(Beginning of Records provided)
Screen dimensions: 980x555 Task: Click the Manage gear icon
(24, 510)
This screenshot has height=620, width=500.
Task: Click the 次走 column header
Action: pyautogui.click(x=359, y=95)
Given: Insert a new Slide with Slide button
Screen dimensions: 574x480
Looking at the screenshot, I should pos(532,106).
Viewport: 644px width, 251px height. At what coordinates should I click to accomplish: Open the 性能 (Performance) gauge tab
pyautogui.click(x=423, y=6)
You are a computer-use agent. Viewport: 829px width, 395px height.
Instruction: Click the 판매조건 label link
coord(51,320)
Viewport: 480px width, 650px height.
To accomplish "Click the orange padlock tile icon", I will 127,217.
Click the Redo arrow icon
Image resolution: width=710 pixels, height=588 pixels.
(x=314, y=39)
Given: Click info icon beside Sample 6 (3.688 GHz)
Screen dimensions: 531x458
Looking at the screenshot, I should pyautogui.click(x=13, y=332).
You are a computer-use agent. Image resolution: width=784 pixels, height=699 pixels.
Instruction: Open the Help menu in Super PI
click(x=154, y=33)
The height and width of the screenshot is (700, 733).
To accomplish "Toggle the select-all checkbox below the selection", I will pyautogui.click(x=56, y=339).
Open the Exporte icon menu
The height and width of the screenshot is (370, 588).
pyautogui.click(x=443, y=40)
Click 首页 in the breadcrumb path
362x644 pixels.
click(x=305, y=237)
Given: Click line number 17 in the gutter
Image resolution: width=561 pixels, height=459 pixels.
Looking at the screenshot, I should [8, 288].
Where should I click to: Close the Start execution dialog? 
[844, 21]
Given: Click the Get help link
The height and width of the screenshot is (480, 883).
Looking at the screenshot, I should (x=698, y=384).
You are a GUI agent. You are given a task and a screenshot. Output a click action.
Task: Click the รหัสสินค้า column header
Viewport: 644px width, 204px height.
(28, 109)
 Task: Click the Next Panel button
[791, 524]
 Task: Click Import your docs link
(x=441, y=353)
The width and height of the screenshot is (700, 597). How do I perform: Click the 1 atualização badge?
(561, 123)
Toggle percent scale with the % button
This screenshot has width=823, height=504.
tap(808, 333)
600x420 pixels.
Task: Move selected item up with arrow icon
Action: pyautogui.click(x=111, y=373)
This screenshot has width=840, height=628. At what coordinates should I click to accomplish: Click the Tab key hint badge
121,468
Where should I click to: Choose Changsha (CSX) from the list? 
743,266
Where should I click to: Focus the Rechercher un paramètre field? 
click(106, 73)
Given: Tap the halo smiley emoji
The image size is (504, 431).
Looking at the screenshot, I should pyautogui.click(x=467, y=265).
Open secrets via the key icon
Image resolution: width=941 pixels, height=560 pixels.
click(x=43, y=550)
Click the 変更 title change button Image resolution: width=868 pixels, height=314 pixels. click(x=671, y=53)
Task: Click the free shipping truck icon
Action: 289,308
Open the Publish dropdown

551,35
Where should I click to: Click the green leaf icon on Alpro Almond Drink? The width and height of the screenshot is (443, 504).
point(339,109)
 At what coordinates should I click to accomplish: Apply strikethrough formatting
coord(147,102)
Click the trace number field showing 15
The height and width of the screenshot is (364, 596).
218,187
(End of Records provided)
* [Task brief]:
Go through the records above and repeat each one exactly.

* [Problem solution]:
Screen dimensions: 980x555 Task: Click the Manage gear icon
(24, 510)
This screenshot has height=620, width=500.
Task: Click the 次走 column header
Action: pyautogui.click(x=359, y=95)
Given: Insert a new Slide with Slide button
Screen dimensions: 574x480
Looking at the screenshot, I should pos(532,106).
Viewport: 644px width, 251px height. At what coordinates should I click to accomplish: Open the 性能 (Performance) gauge tab
pyautogui.click(x=423, y=6)
You are a computer-use agent. Viewport: 829px width, 395px height.
Instruction: Click the 판매조건 label link
coord(51,320)
Viewport: 480px width, 650px height.
To accomplish "Click the orange padlock tile icon", I will 127,217.
Click the Redo arrow icon
Image resolution: width=710 pixels, height=588 pixels.
(x=314, y=39)
Given: Click info icon beside Sample 6 (3.688 GHz)
Screen dimensions: 531x458
Looking at the screenshot, I should pyautogui.click(x=13, y=332).
You are a computer-use agent. Image resolution: width=784 pixels, height=699 pixels.
Instruction: Open the Help menu in Super PI
click(x=154, y=33)
The height and width of the screenshot is (700, 733).
To accomplish "Toggle the select-all checkbox below the selection", I will pyautogui.click(x=56, y=339).
Open the Exporte icon menu
The height and width of the screenshot is (370, 588).
pyautogui.click(x=443, y=40)
Click 首页 in the breadcrumb path
362x644 pixels.
click(x=305, y=237)
Given: Click line number 17 in the gutter
Image resolution: width=561 pixels, height=459 pixels.
Looking at the screenshot, I should [8, 288].
Where should I click to: Close the Start execution dialog? 
[844, 21]
Given: Click the Get help link
The height and width of the screenshot is (480, 883).
Looking at the screenshot, I should (x=698, y=384).
You are a GUI agent. You are given a task and a screenshot. Output a click action.
Task: Click the รหัสสินค้า column header
Viewport: 644px width, 204px height.
(28, 109)
 Task: Click the Next Panel button
[791, 524]
 Task: Click Import your docs link
(x=441, y=353)
The width and height of the screenshot is (700, 597). How do I perform: Click the 1 atualização badge?
(561, 123)
Toggle percent scale with the % button
This screenshot has width=823, height=504.
tap(808, 333)
600x420 pixels.
Task: Move selected item up with arrow icon
Action: pyautogui.click(x=111, y=373)
This screenshot has width=840, height=628. At what coordinates should I click to accomplish: Click the Tab key hint badge
121,468
Where should I click to: Choose Changsha (CSX) from the list? 
743,266
Where should I click to: Focus the Rechercher un paramètre field? 
click(106, 73)
Given: Tap the halo smiley emoji
The image size is (504, 431).
Looking at the screenshot, I should pyautogui.click(x=467, y=265).
Open secrets via the key icon
Image resolution: width=941 pixels, height=560 pixels.
click(x=43, y=550)
Click the 変更 title change button Image resolution: width=868 pixels, height=314 pixels. click(x=671, y=53)
Task: Click the free shipping truck icon
Action: 289,308
Open the Publish dropdown

551,35
Where should I click to: Click the green leaf icon on Alpro Almond Drink? The width and height of the screenshot is (443, 504).
point(339,109)
 At what coordinates should I click to accomplish: Apply strikethrough formatting
coord(147,102)
Click the trace number field showing 15
The height and width of the screenshot is (364, 596).
218,187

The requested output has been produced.